▶ WHAT TO WORK ON:
Rewrite the listing below with "Find the location of" changed to "Locate" each time it appears, keeping every other word the same.

▶ RECORDS FOR THE EXERCISE:
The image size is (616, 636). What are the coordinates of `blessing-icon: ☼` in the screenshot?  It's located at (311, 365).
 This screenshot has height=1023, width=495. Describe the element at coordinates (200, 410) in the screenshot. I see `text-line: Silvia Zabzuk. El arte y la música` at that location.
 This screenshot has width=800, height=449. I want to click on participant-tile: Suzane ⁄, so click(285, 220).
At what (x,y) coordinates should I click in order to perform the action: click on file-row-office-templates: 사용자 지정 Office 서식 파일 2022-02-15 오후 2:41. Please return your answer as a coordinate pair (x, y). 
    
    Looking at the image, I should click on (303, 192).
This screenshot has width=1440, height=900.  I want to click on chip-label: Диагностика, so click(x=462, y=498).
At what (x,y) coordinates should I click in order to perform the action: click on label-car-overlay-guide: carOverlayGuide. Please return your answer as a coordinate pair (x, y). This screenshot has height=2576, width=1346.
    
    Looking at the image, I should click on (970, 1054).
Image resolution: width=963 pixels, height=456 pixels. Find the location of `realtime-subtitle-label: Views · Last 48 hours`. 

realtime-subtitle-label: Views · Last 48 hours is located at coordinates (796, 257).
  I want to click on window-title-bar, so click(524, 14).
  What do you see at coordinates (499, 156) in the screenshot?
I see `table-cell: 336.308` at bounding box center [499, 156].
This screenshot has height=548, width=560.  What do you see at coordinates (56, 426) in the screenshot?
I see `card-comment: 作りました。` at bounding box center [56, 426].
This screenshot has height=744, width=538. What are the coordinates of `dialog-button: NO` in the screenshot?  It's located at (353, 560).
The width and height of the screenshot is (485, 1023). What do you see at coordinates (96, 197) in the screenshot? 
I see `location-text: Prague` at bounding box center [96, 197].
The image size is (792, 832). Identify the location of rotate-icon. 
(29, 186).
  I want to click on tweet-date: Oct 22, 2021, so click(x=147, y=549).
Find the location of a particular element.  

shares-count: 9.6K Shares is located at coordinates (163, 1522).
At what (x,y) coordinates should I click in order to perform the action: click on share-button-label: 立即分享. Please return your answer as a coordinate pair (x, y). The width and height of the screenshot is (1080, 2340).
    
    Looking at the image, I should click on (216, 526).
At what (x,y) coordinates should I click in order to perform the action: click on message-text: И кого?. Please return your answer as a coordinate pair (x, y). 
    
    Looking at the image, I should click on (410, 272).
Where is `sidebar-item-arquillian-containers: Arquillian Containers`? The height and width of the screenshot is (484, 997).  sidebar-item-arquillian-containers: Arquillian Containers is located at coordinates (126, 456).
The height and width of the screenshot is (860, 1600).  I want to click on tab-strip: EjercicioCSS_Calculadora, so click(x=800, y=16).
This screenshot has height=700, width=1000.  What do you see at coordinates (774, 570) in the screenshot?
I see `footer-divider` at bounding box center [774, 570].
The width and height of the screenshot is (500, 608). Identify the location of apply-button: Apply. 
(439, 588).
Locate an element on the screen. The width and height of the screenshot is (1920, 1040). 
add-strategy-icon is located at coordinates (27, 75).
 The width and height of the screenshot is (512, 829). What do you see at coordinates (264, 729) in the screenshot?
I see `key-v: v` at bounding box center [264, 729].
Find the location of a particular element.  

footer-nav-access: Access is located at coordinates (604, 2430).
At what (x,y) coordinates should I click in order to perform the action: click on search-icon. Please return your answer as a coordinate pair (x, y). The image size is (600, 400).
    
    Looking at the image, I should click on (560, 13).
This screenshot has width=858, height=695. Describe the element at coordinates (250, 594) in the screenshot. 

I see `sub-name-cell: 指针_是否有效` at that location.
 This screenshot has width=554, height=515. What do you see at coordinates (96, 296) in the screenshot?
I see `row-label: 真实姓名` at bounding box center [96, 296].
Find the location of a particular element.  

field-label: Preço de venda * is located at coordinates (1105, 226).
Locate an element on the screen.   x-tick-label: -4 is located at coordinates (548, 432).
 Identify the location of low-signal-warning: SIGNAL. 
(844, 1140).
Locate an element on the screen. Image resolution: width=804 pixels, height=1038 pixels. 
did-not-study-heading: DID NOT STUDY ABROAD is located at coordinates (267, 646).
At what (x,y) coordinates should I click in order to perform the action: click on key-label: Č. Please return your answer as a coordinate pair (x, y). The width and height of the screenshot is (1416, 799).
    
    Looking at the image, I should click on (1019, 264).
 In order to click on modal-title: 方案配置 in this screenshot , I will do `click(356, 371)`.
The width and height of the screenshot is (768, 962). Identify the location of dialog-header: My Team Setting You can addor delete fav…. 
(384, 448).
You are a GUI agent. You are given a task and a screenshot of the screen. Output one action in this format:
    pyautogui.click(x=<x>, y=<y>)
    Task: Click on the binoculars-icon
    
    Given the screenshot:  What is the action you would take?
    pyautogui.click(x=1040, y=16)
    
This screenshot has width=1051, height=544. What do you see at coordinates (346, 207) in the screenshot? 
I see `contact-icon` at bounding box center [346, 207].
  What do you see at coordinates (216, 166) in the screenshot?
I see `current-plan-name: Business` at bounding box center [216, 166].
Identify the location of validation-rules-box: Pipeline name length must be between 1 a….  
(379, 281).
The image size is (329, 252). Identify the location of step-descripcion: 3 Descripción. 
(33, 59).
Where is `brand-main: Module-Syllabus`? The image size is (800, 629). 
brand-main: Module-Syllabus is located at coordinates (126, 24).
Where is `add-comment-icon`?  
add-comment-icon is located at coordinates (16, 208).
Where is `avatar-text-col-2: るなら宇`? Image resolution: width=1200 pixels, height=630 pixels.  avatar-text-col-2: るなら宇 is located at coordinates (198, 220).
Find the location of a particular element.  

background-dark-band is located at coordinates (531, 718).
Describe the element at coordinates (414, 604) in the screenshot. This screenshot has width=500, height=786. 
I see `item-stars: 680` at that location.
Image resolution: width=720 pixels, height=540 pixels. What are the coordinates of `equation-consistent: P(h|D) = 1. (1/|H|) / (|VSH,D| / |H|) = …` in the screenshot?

▶ ANSWER AREA:
The image size is (616, 636). What are the coordinates of `blessing-icon: ☼` in the screenshot?  It's located at (311, 365).
 This screenshot has height=1023, width=495. Describe the element at coordinates (200, 410) in the screenshot. I see `text-line: Silvia Zabzuk. El arte y la música` at that location.
 This screenshot has width=800, height=449. I want to click on participant-tile: Suzane ⁄, so click(285, 220).
At what (x,y) coordinates should I click in order to perform the action: click on file-row-office-templates: 사용자 지정 Office 서식 파일 2022-02-15 오후 2:41. Please return your answer as a coordinate pair (x, y). 
    
    Looking at the image, I should click on (303, 192).
This screenshot has width=1440, height=900.  I want to click on chip-label: Диагностика, so click(x=462, y=498).
At what (x,y) coordinates should I click in order to perform the action: click on label-car-overlay-guide: carOverlayGuide. Please return your answer as a coordinate pair (x, y). This screenshot has height=2576, width=1346.
    
    Looking at the image, I should click on (970, 1054).
Image resolution: width=963 pixels, height=456 pixels. Locate `realtime-subtitle-label: Views · Last 48 hours`. 

realtime-subtitle-label: Views · Last 48 hours is located at coordinates (796, 257).
  I want to click on window-title-bar, so click(524, 14).
  What do you see at coordinates (499, 156) in the screenshot?
I see `table-cell: 336.308` at bounding box center [499, 156].
This screenshot has height=548, width=560.  What do you see at coordinates (56, 426) in the screenshot?
I see `card-comment: 作りました。` at bounding box center [56, 426].
This screenshot has height=744, width=538. What are the coordinates of `dialog-button: NO` in the screenshot?  It's located at (353, 560).
The width and height of the screenshot is (485, 1023). What do you see at coordinates (96, 197) in the screenshot? 
I see `location-text: Prague` at bounding box center [96, 197].
The image size is (792, 832). Identify the location of rotate-icon. 
(29, 186).
  I want to click on tweet-date: Oct 22, 2021, so click(x=147, y=549).
Locate a particular element.  

shares-count: 9.6K Shares is located at coordinates (163, 1522).
At what (x,y) coordinates should I click in order to perform the action: click on share-button-label: 立即分享. Please return your answer as a coordinate pair (x, y). The width and height of the screenshot is (1080, 2340).
    
    Looking at the image, I should click on (216, 526).
At what (x,y) coordinates should I click in order to perform the action: click on message-text: И кого?. Please return your answer as a coordinate pair (x, y). 
    
    Looking at the image, I should click on (410, 272).
Where is `sidebar-item-arquillian-containers: Arquillian Containers`? The height and width of the screenshot is (484, 997).  sidebar-item-arquillian-containers: Arquillian Containers is located at coordinates (126, 456).
The height and width of the screenshot is (860, 1600).  I want to click on tab-strip: EjercicioCSS_Calculadora, so click(x=800, y=16).
This screenshot has height=700, width=1000.  What do you see at coordinates (774, 570) in the screenshot?
I see `footer-divider` at bounding box center [774, 570].
The width and height of the screenshot is (500, 608). Identify the location of apply-button: Apply. 
(439, 588).
Locate an element on the screen. The width and height of the screenshot is (1920, 1040). 
add-strategy-icon is located at coordinates (27, 75).
 The width and height of the screenshot is (512, 829). What do you see at coordinates (264, 729) in the screenshot?
I see `key-v: v` at bounding box center [264, 729].
Locate a particular element.  

footer-nav-access: Access is located at coordinates (604, 2430).
At what (x,y) coordinates should I click in order to perform the action: click on search-icon. Please return your answer as a coordinate pair (x, y). The image size is (600, 400).
    
    Looking at the image, I should click on (560, 13).
This screenshot has width=858, height=695. Describe the element at coordinates (250, 594) in the screenshot. 

I see `sub-name-cell: 指针_是否有效` at that location.
 This screenshot has width=554, height=515. What do you see at coordinates (96, 296) in the screenshot?
I see `row-label: 真实姓名` at bounding box center [96, 296].
Locate a particular element.  

field-label: Preço de venda * is located at coordinates (1105, 226).
Locate an element on the screen.   x-tick-label: -4 is located at coordinates (548, 432).
 Identify the location of low-signal-warning: SIGNAL. 
(844, 1140).
Locate an element on the screen. Image resolution: width=804 pixels, height=1038 pixels. 
did-not-study-heading: DID NOT STUDY ABROAD is located at coordinates (267, 646).
At what (x,y) coordinates should I click in order to perform the action: click on key-label: Č. Please return your answer as a coordinate pair (x, y). The width and height of the screenshot is (1416, 799).
    
    Looking at the image, I should click on (1019, 264).
 In order to click on modal-title: 方案配置 in this screenshot , I will do `click(356, 371)`.
The width and height of the screenshot is (768, 962). Identify the location of dialog-header: My Team Setting You can addor delete fav…. 
(384, 448).
You are a GUI agent. You are given a task and a screenshot of the screen. Output one action in this format:
    pyautogui.click(x=<x>, y=<y>)
    Task: Click on the binoculars-icon
    
    Given the screenshot:  What is the action you would take?
    pyautogui.click(x=1040, y=16)
    
This screenshot has width=1051, height=544. What do you see at coordinates (346, 207) in the screenshot? 
I see `contact-icon` at bounding box center [346, 207].
  What do you see at coordinates (216, 166) in the screenshot?
I see `current-plan-name: Business` at bounding box center [216, 166].
Identify the location of validation-rules-box: Pipeline name length must be between 1 a….  
(379, 281).
The image size is (329, 252). Identify the location of step-descripcion: 3 Descripción. 
(33, 59).
Where is `brand-main: Module-Syllabus`? The image size is (800, 629). 
brand-main: Module-Syllabus is located at coordinates (126, 24).
Where is `add-comment-icon`?  
add-comment-icon is located at coordinates (16, 208).
Where is `avatar-text-col-2: るなら宇`? Image resolution: width=1200 pixels, height=630 pixels.  avatar-text-col-2: るなら宇 is located at coordinates (198, 220).
Locate a particular element.  

background-dark-band is located at coordinates (531, 718).
Describe the element at coordinates (414, 604) in the screenshot. This screenshot has width=500, height=786. 
I see `item-stars: 680` at that location.
Image resolution: width=720 pixels, height=540 pixels. What are the coordinates of `equation-consistent: P(h|D) = 1. (1/|H|) / (|VSH,D| / |H|) = …` in the screenshot?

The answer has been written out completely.